Pero en la década del setenta sucede otro hecho. Los esclavos de la Virgen de Punta Corral no quieren que su imagen siga bajando en procesión a Tilcara, y se la llevan a Tumbaya. La parroquia tilcareña encarga a Edmundo Villarreal una réplica para su procesión, que es la que actualmente se venera.

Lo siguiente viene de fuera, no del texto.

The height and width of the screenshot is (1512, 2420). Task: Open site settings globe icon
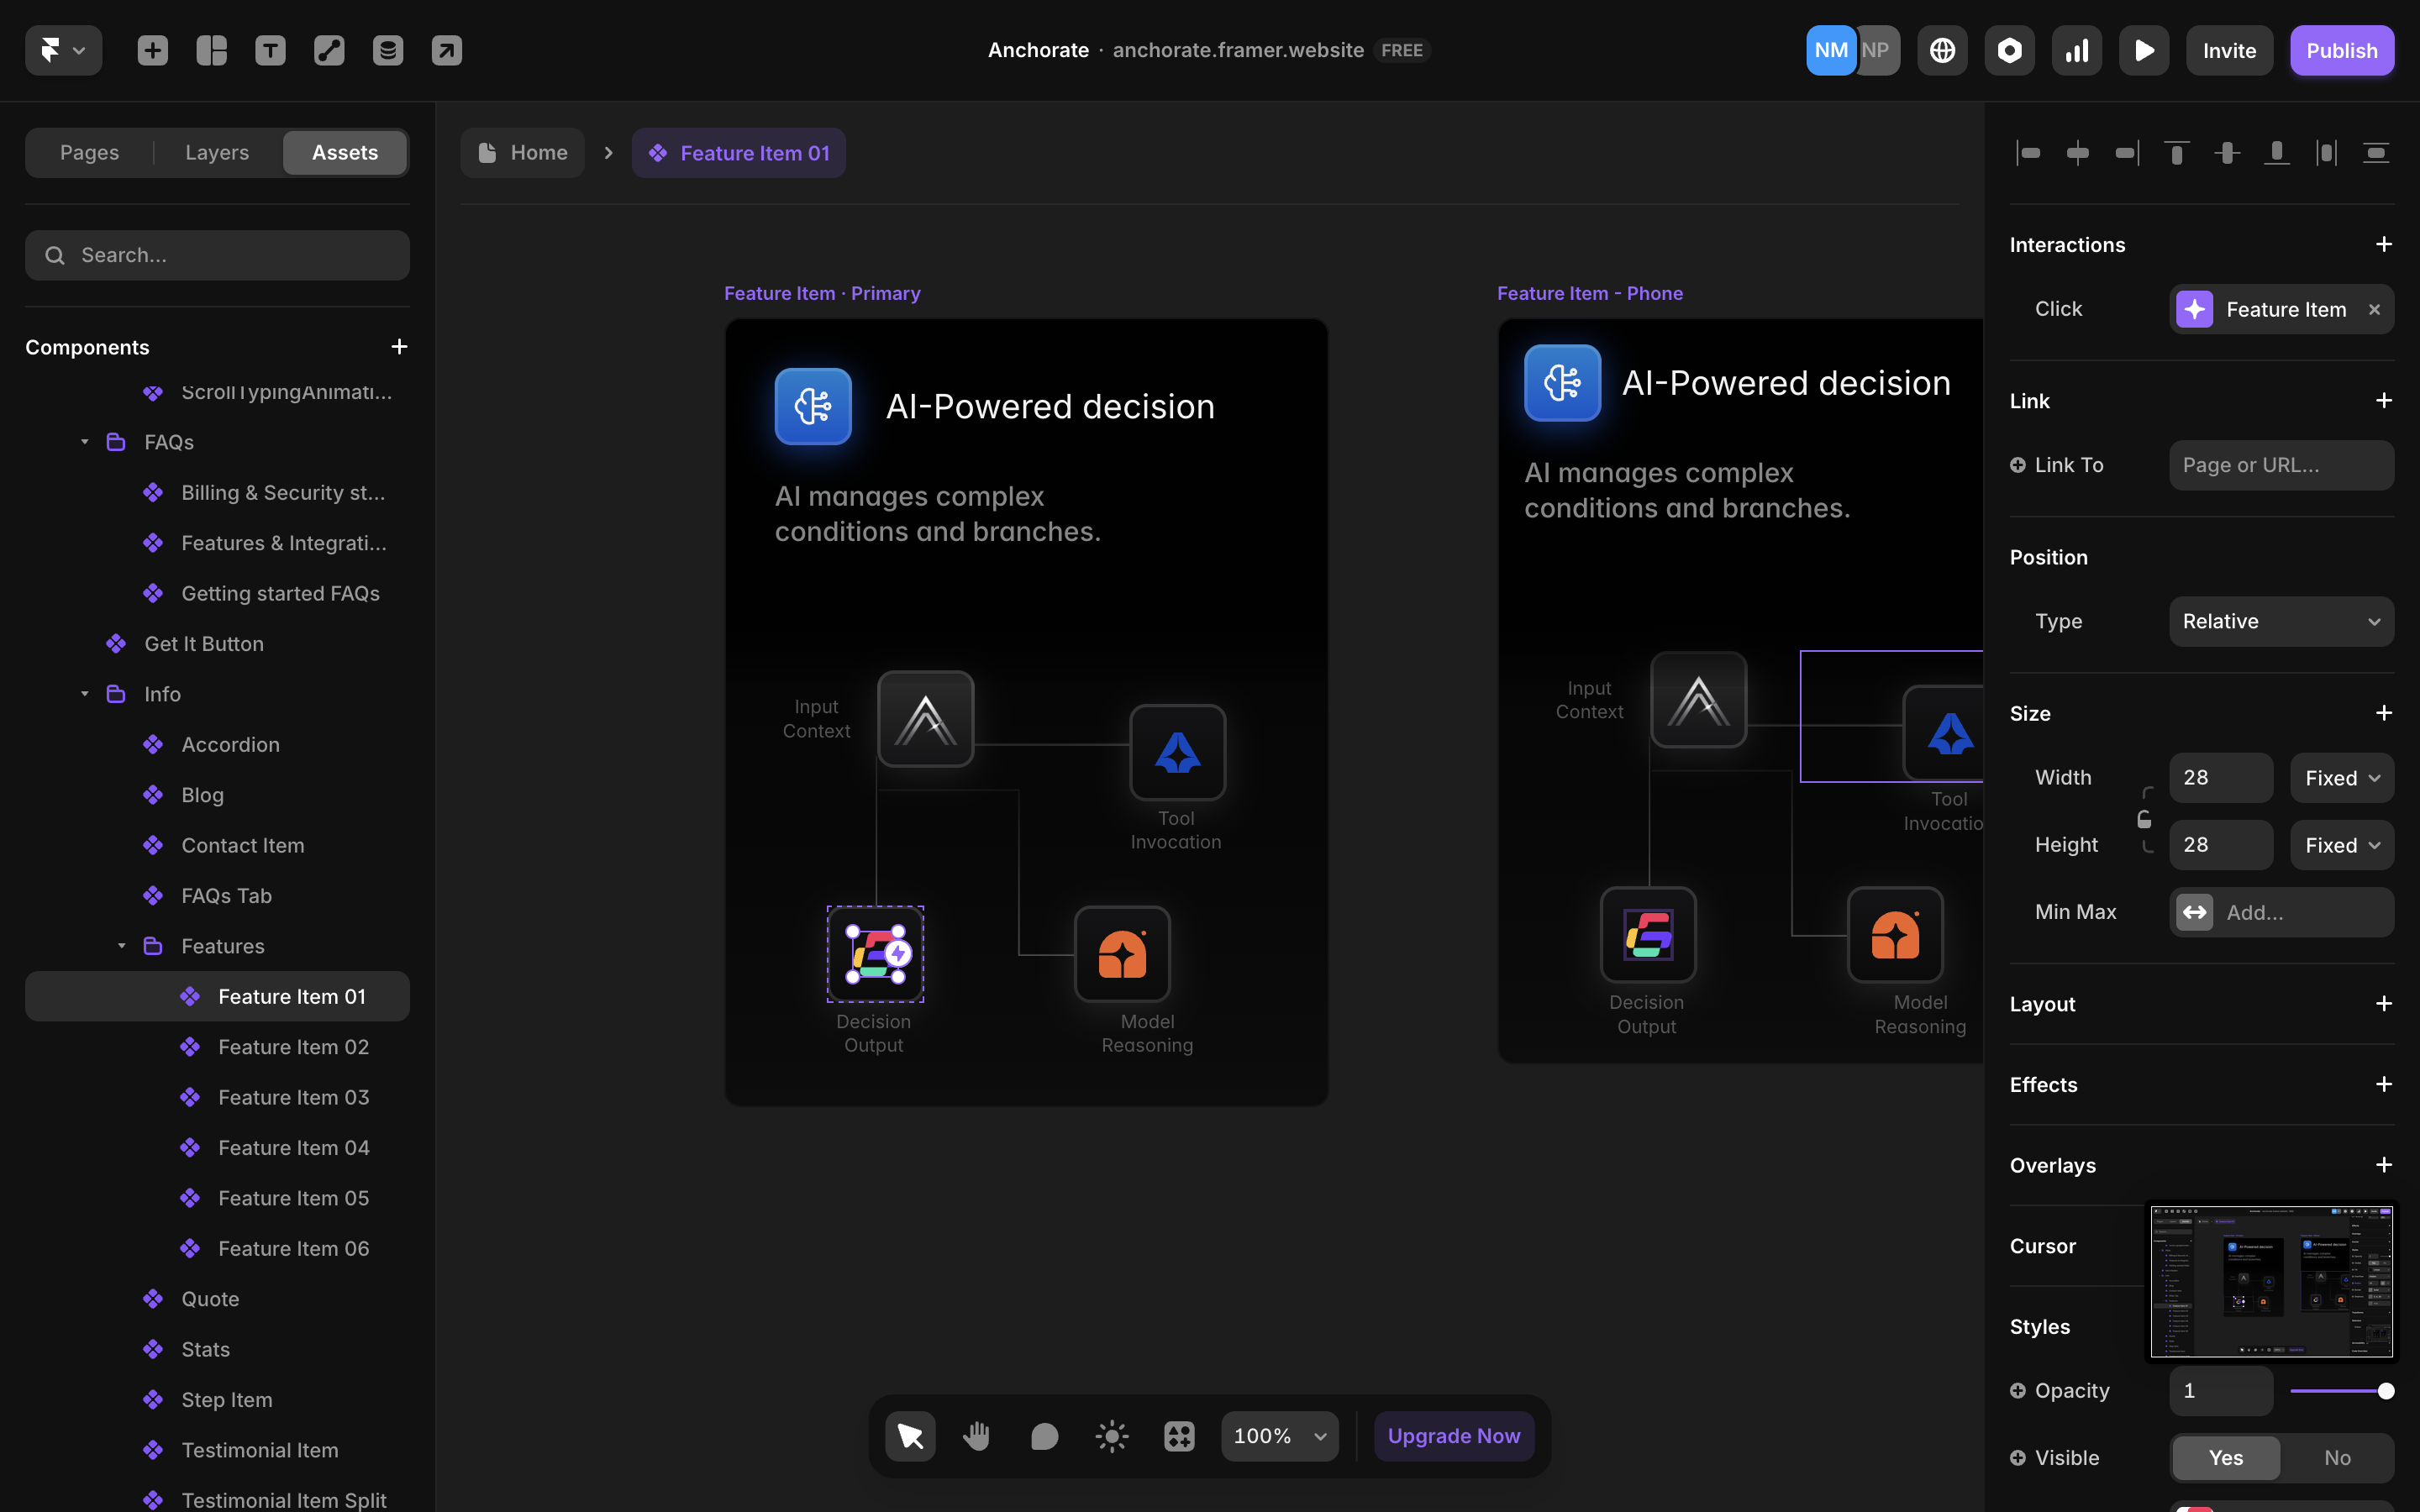click(1942, 50)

Edmundo Villarreal era el padre de Ana María, más conocida como la Sayo por sus rasgos orientales. Fue esposa de Mario Roberto Santucho, fundador y líder del ERP. Ana María, en la conferencia que los guerrilleros prófugos de Rawson dan en el aeropuerto de Trelew, es la muchacha embarazada. A los pocos días la fusilan y, al recibir la noticia, su padre talla el conocido como Cristo Guerrillero, entronizado en la capilla del Abra de Punta Corral hasta que fuera destruido en la década del ochenta.

 

Dos hilos siguen estos relatos: la puja por el concepto de belleza, en este caso de la representación sagrada, que para Yupanqui fue el drama de su vida y el milagro divino (tras el milagro, el imaginero talla otras siete imágenes al modo bello de Europa. Una es la que da nombre a la playa carioca, otra se cree que es la Candelaria de la iglesia de Humahuaca). La piedra de Pablo Méndez y el aspecto pétreo de la de Cuchillaco parecen referirse a la misma pervivencia de una estética precolombina.

 

El otro hilo argumental está referido a la representación religiosa en un contexto bélico, originado acaso en la invasión española relativamente reciente en tiempos de Yupanqui, pero que tiñe más directamente el milagro del Abra de Punta Corral cuando la contienda entre las provincias acaudilladas por Juan Manuel de Rosas y las dirigidas por el mariscal Santa Cruz, que reaparecerá cuando Villarreal talle su réplica en medio de la violencia política de los años setenta.

 

La épica, entendida como la lucha de los pueblos por su libertad, la estética, señalada como la lucha por la preeminencia de un concepto de belleza entre opresores y oprimidos, y la teología, en tanto que relato de la participación divina en la historia humana, nos permiten un nuevo acercamiento al estudio que nos proponemos completar.